The cover is indeed incredibly important. I have duplicates of a couple books, with different covers, and absolutely cringe when I see the bad cover, even though the text is identical to the other copy.

Here are some covers from the book Lolita, which has been redesigned any number of times. (Some covers in this google image search are other titles; most are Lolita.)

Lolita covers

Compare any two of them, you probably have a different response between them.

To answer your question, no, I am not aware of a website that helps with cover design. You can use your beta readers of course, and there are online critique groups (I just joined a few and writers in general look to be a helpful group.)

Here is the advice I received at a seminar - Don't try to do it yourself, it will look amateurish. Hire someone reputable. I can dig up a name I was given, if you are interested, someone in Texas. Cost is about 1200 dollars. I haven't vetted it yet.

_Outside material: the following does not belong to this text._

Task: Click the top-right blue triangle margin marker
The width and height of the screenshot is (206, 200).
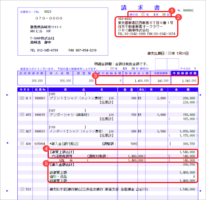Action: [200, 95]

But additionally: (Not that you asked...) There is a debate about whether or not the inclusion of people in your cover image makes a difference. There is research to suggest that this may be the case. Here is a blog post to get you started, about what specific elements may affect the buyer on the other end. I generally don't like poorly drawn people (which is often what I see, the proportions are often off) but, the well-drawn suggestion of people attracts me to titles. (Faces are the worst, so hard to get right, and maybe at odds with the reader's imagination, plus ... diversity!).

I personally find the top right image above to be the most compelling one for Lolita. No faces, but clearly a person, a child, black and white, somehow a threatening feel.

This is not really an answer, certainly not to your question, but was more than a comment. I upvoted your question because although it isn't a writing question per se, it is part of the process of getting writing into the hands of readers.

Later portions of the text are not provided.